→ THE PROBLEM: For the data that follows, state how many lines hold the string "Click", giving the number by itself.

→ RECORDS FOR THIS EXERCISE:
────────
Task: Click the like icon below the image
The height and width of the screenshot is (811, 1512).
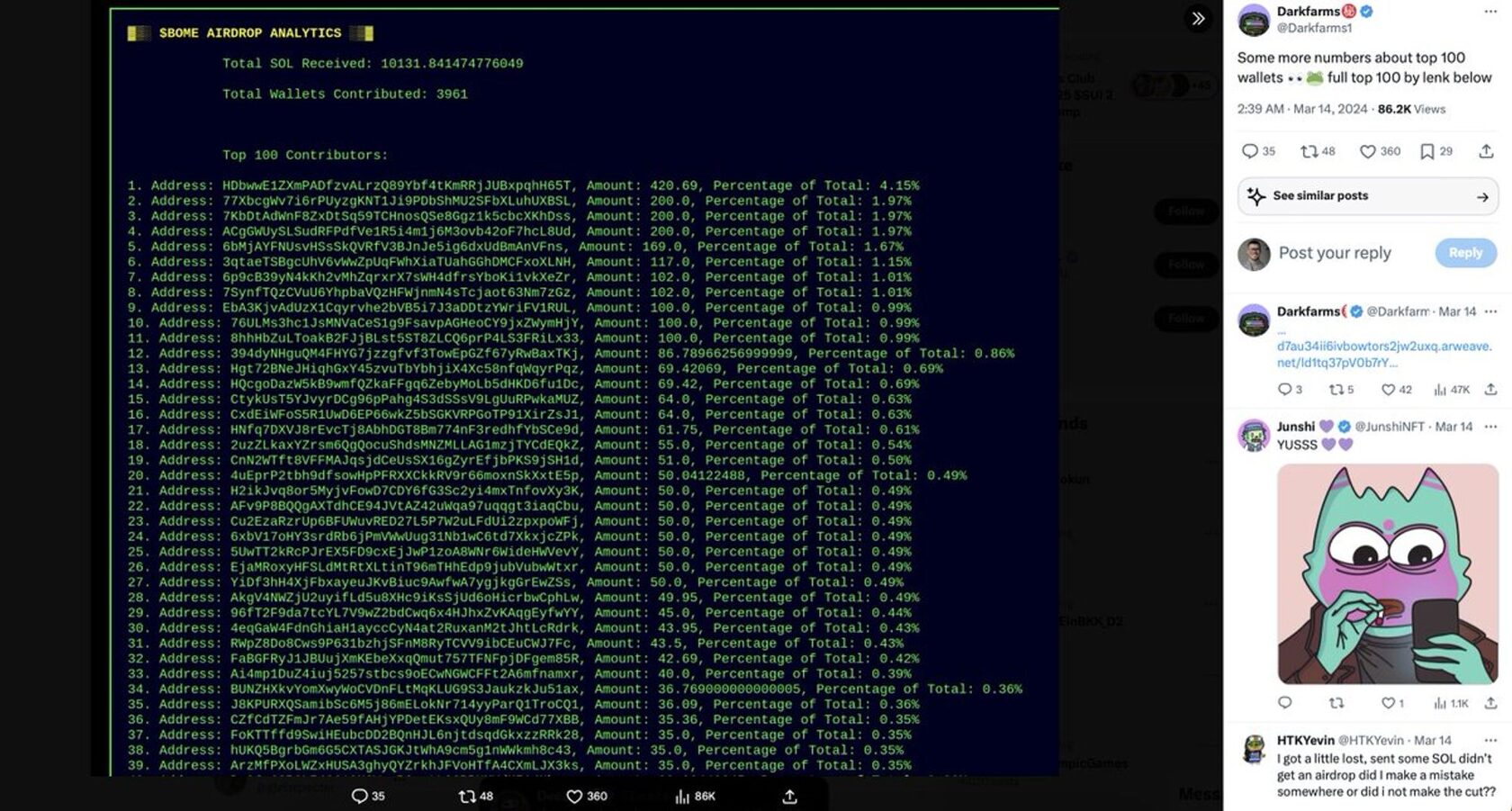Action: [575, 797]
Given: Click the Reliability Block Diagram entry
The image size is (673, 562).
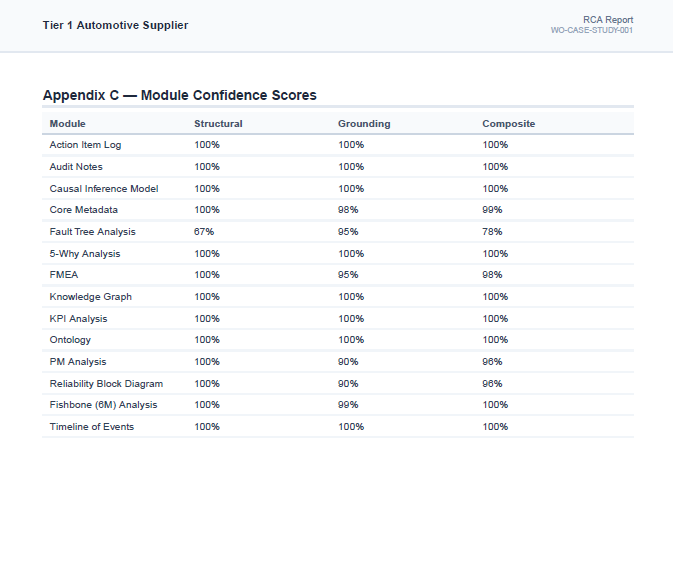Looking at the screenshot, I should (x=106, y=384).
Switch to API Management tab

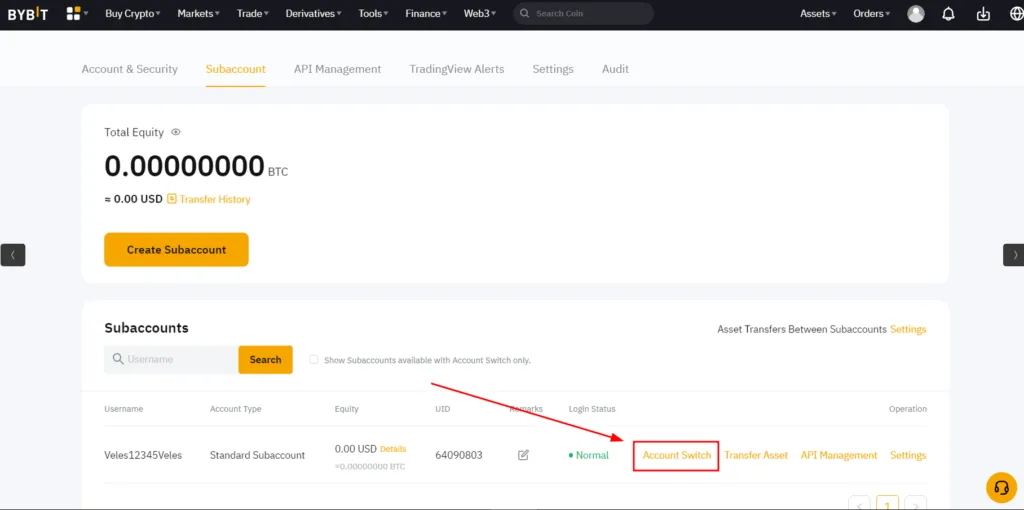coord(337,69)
────────
→ RESULT OF THIS TASK: 2